1) Why is losing excess weight important.?
Being overweight is damaging to your health, quality of life and wellbeing. Excess weight is closely linked to numerous medical conditions, such as type 2 diabetes, heart disease, degenerative osteoarthritis and more than 20 other disease conditions. While obesity is a medical disease condition that may not kill you outright it will, in time, maim you. These weight related medical conditions will cause you discomfort, constrict your range of activities and cost you dearly in time and money.
2) How much weight loss is needed to prevent, delay and/or manage those medical conditions caused by excess weight.?
It is not necessary to lose all of one's excess weight before relief starts. If you are overweight, then losing 10% of your present weight can bring significant health benefits and relief from distressing medical problems.
3) Is all fat unhealthy? Fat is a necessary part of a healthy and well balanced diet. However, foods containing saturated fats and trans-fats,such as cheese, ice cream, red meats, deep-fried foods, many fast foods, and commercial baked goods, etc., should be eaten in minimal amounts or avoided. It is healthier to eat foods which contain fats from virgin olive oil, avocados, nuts, salmon, tuna, and small amounts of butter.
4) Does the time that you eat affect your weight gain or weight loss?
No, when you eat does not matter. What matters is what you eat at the time and how much you eat at that time. When people snack after dinner and latter in the evening they tend to eat more, not really because they are hungry but because it is a habit, a diversion, and a calming soothing satisfying behavior that helps people feel better. Eating latter in the evening is one of the most common problems that causes weight gain and makes losing weight so difficult. Think about it, if food is a fuel for the engine does it make any difference when you put gas in your car?

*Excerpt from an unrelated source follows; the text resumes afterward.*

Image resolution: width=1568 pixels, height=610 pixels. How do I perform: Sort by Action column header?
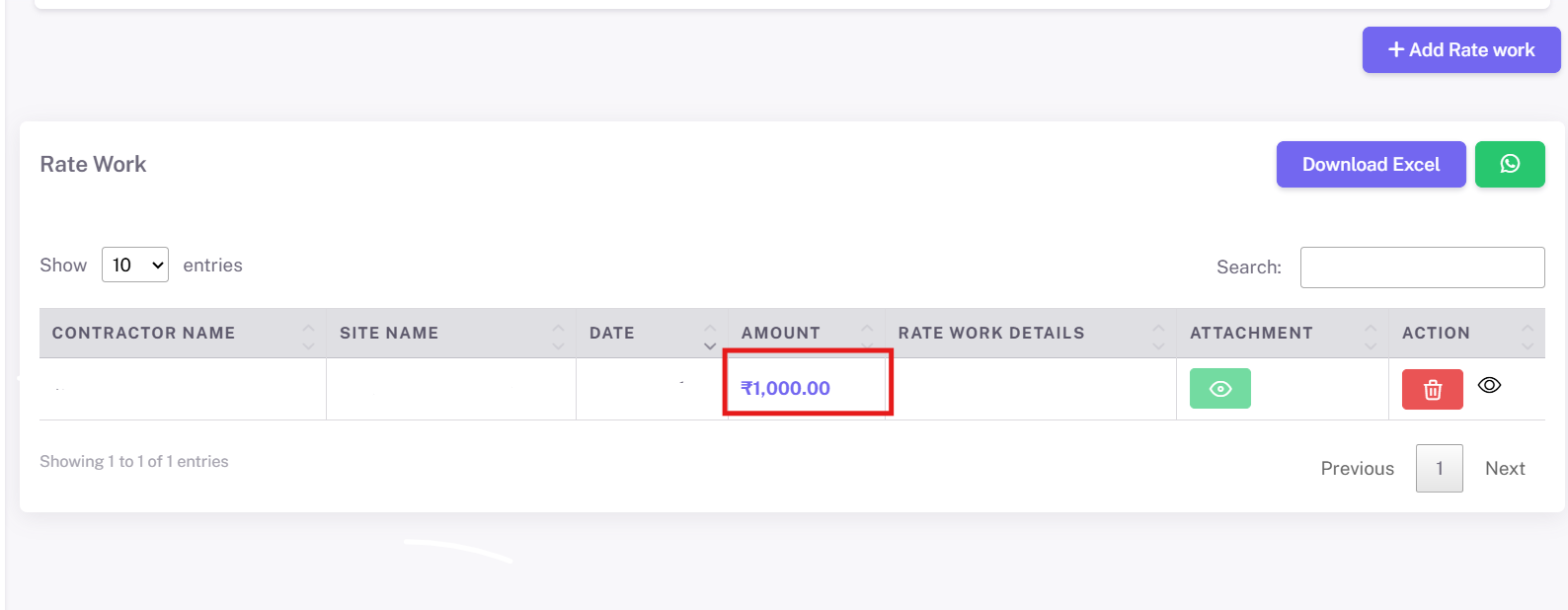pyautogui.click(x=1527, y=334)
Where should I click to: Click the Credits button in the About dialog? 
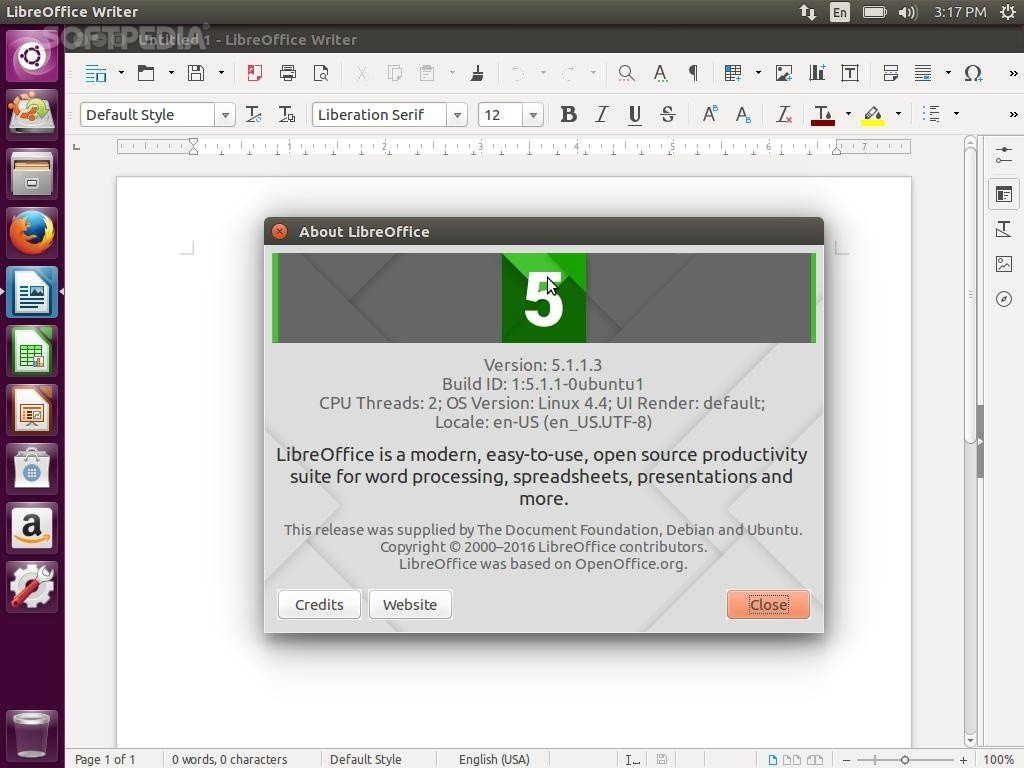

5) Does sleep affect weight loss?
Adequate sleep is an important part of an effective obesity treatment program. For example, research has shown that with two days of sleep deprivation in healthy normal-weight men there was about an 70% increase in the Ghrelin-to-Leptin ratio, which associated with a direct increase in hunger. Clinical research shows that when an individual does not get enough sleep,suggested amounts are from 5-9 hours depending on the individual's situation and make up, they tend to compensate by using food, especially refined sugary foods, as a substitute for sleep. It was also found that the stomach producing hunger hormone Ghrelin is increased with decreased amounts of sleep. Adequate sleep may not directly cause you to lose weight, but it can certainly help prevent you from gaining weight.